|Salt-N-Pepa, Radio City Music Hall, New York City, 1994|
By David Corio
The policy for live shows at most large venues since the 1980s allows photographers with press passes to shoot the first three songs at the front of the stage or in the aisles and then must leave the venue. This is primarily as the record companies and publicists don't want their artists to be captured looking sweaty and with their hair out of place. Of course it also takes away from the real atmosphere of a concert as you can guarantee it will be the fourth song when the artist gets into their groove.

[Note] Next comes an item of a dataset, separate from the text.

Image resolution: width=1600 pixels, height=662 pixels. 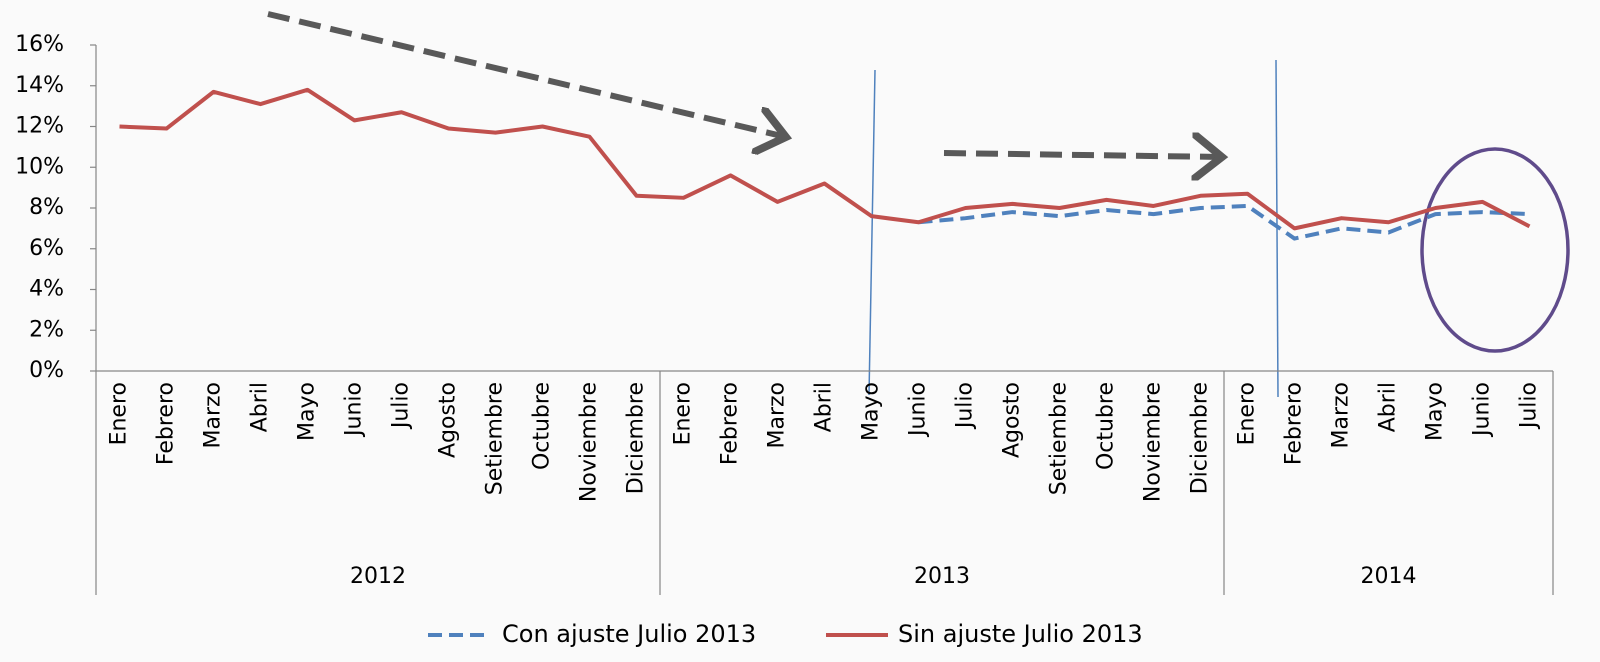 What do you see at coordinates (40, 44) in the screenshot?
I see `y-tick-label: 16%` at bounding box center [40, 44].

When shooting concerts with swirling, flashing lights and, particularly with black musicians, getting the best from film is very important. In order to get the best exposure, I always have the camera exposure setting on manual over-ride. I'll normally uprate the film to 800 or 1600 ASA and with black and white film you can always compensate in the darkroom and the added graininess gives a more contrasty gritty image that I prefer as well.

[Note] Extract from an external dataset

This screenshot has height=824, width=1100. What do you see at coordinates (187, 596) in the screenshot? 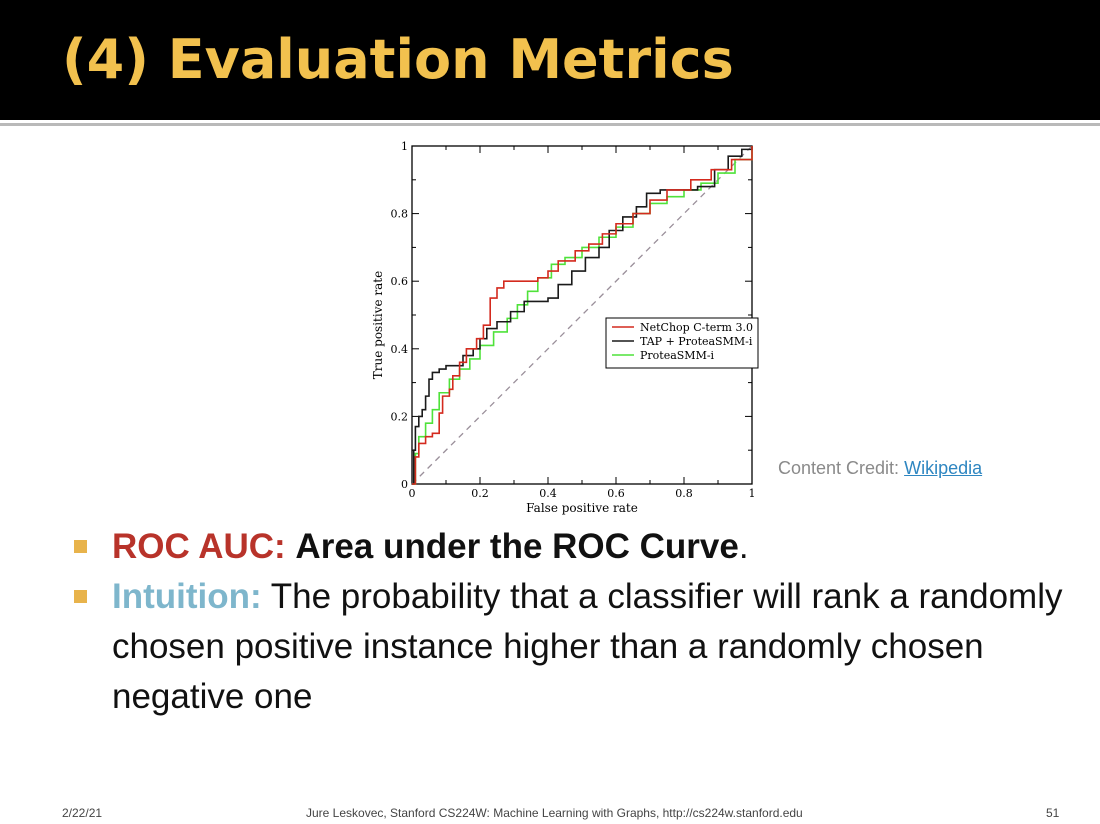
I see `intuition-label: Intuition:` at bounding box center [187, 596].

Henri Cartier-Bresson's term "The Decisive Moment" is one that most photographers will be familiar with. It is a great feeling when you know you have got the picture after pressing the shutter. Then of course you hope that it is in focus and that the exposure is correct! That was the case with this image. It was difficult to get Salt, Pepa and DJ Spinderella all in one frame as Spinderella was normally behind the decks. Fortunately, during the third number she came to the front and the trio did some choreographed moves with their male dancers. It meant being patient and hoping to get all of their heads visible and, despite a lot of dry ice, I knew that I had my shot once I pressed the shutter.